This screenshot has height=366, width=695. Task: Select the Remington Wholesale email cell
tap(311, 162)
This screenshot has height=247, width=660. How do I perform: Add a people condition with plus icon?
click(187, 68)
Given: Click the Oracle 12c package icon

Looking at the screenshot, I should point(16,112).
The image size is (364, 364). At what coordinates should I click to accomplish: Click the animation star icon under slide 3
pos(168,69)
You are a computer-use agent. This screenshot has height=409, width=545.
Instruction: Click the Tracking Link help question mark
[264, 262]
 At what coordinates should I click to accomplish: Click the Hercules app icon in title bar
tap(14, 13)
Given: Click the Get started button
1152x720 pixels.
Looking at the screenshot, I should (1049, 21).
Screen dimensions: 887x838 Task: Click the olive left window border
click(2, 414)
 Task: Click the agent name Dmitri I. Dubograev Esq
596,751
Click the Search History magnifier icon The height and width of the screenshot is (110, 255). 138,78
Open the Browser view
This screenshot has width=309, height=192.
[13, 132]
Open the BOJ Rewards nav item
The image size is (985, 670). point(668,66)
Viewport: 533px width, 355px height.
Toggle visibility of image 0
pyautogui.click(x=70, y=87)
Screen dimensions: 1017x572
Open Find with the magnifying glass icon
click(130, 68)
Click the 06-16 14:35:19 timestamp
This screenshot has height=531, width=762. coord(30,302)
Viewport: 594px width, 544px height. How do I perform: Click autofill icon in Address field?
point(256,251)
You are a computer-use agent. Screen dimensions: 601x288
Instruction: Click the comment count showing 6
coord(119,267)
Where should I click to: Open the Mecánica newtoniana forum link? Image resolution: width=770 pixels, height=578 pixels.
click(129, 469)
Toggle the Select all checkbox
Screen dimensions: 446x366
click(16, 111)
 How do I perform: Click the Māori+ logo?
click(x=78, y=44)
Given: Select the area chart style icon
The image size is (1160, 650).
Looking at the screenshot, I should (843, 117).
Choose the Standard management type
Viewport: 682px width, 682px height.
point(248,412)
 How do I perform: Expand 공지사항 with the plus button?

__TASK GOAL__. Write out exactly, and only, each line from the one with "How do I perform: Click the Māori+ logo?" down to the last line of the records above.

__REPLY__.
 How do I perform: Click the Māori+ logo?
click(x=78, y=44)
Given: Select the area chart style icon
The image size is (1160, 650).
Looking at the screenshot, I should (843, 117).
Choose the Standard management type
Viewport: 682px width, 682px height.
point(248,412)
 How do I perform: Expand 공지사항 with the plus button?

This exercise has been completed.